Olmert does not say so in so many words, but clearly he believes that Sharon himself will move in this direction, wooing Labor to join him in a drastic, unilateral act of separation. Olmert's Delphic formulation is: "I believe that in the course of time there might be a likelihood that the government might prefer this approach to the present situation and to the well-founded fear of demographic hazard."

The fence, now being built amid much controversy, would "ultimately become part of" the unilateral plan, Olmert says with deliberate vagueness. Unlike Ehud Barak, who advocates a unilateral withdrawal expressly depicted as temporary, pending negotiations, Olmert says his unilateralism "would inevitably preclude a dialogue with the Palestinians for at least 25 years." It would stand a good chance, he says, of winning "a degree of perhaps tacit understanding" from the international community, or at least from the important parts of it.

Olmert says his scheme does not reflect the lack of victory after three years of bloody intifada, but rather "the lack of realistic chances for a negotiated agreement in which we can live peacefully and comfortably." Drawing a unilateral line would probably not mean an absolute end of terrorism. That is perhaps unattainable. "But if we have total separation, it would reduce the terror to a manageable level - and enable us as a society to focus our energies on our own needs, our own agenda, our own mission."

Political insiders say Olmert has been dropping unilateralist hints for two or three months, but drawing back when urged to speak out. He himself says he has not debated his thinking with cabinet colleagues, preferring to await the right diplomatic and political constellation.

Quite possibly his wait was cut short by the publication last month of the Yossi Beilin-Yasser Abed Rabbo "Geneva Accord" and this has brought him to speak out now.

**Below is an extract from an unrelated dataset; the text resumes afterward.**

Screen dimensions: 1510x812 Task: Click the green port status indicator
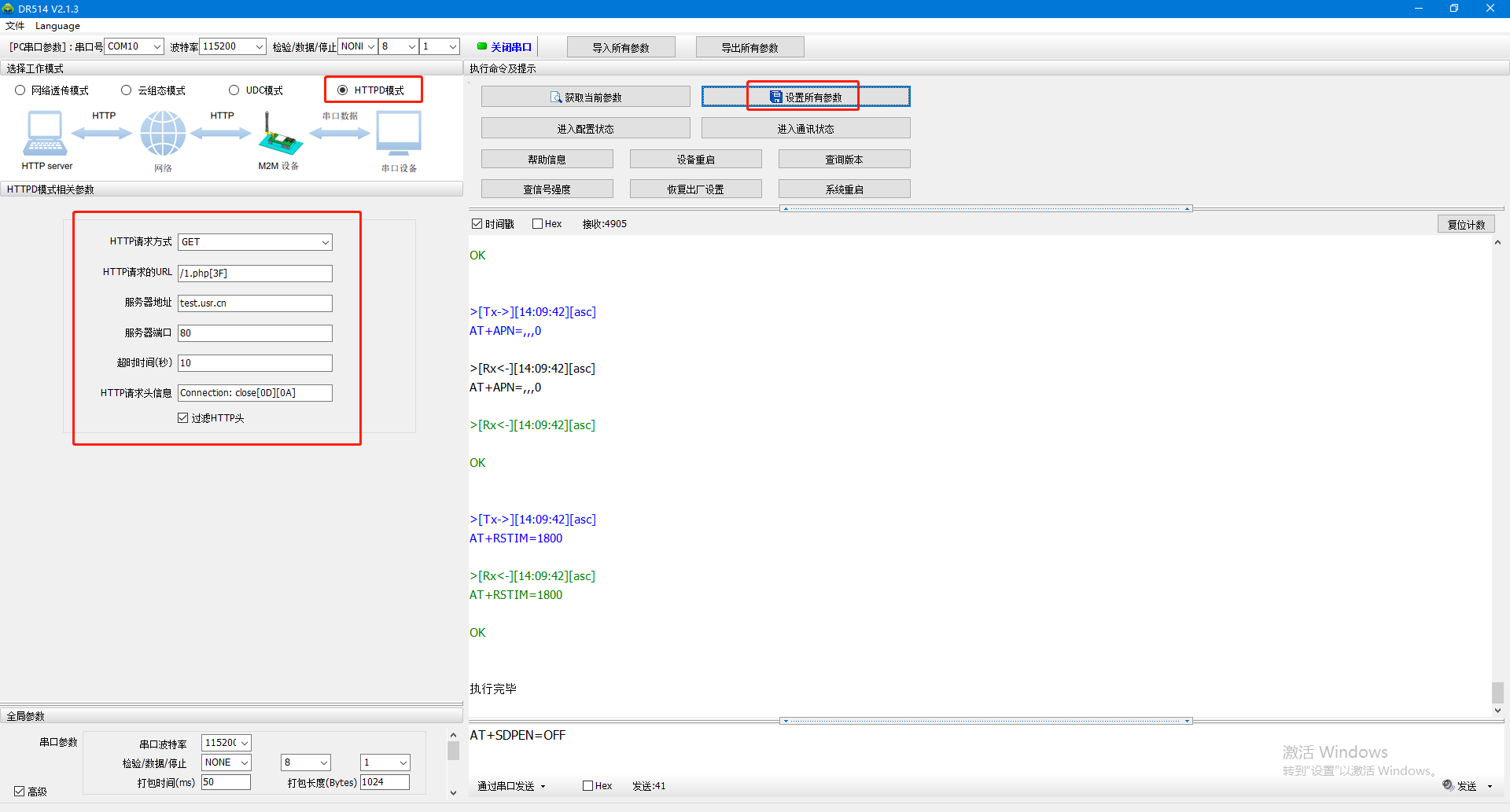coord(482,46)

Geneva demonstrably rattled the government - witness Sharon's furious "stab in the back" condemnation of the lengthy, unofficial negotiation that produced the accord. The continuing accolades that the accord has won from world leaders - Colin Powell was the latest to praise it last weekend - have added to the government anger and frustration over Beilin's coup, as well as over the earlier Ami Ayalon-Sari Nusseibeh agreement, which is also garnering support at home and abroad.

Olmert keeps harping on Beilin. Powell's praise, he insists, "does not accurately reflect the attitude of the president ... It does not mean that the U.S. endorses Geneva."
Only through a wholesale abdication of realism, he maintains, can anyone seriously believe that Geneva is a pattern for negotiated peace. A realist like himself admits to "a total disbelief in the prospect of an agreement." But, determined that Israel not be drawn passively by events into demographic disaster, the realist proposes an active, unilateral response.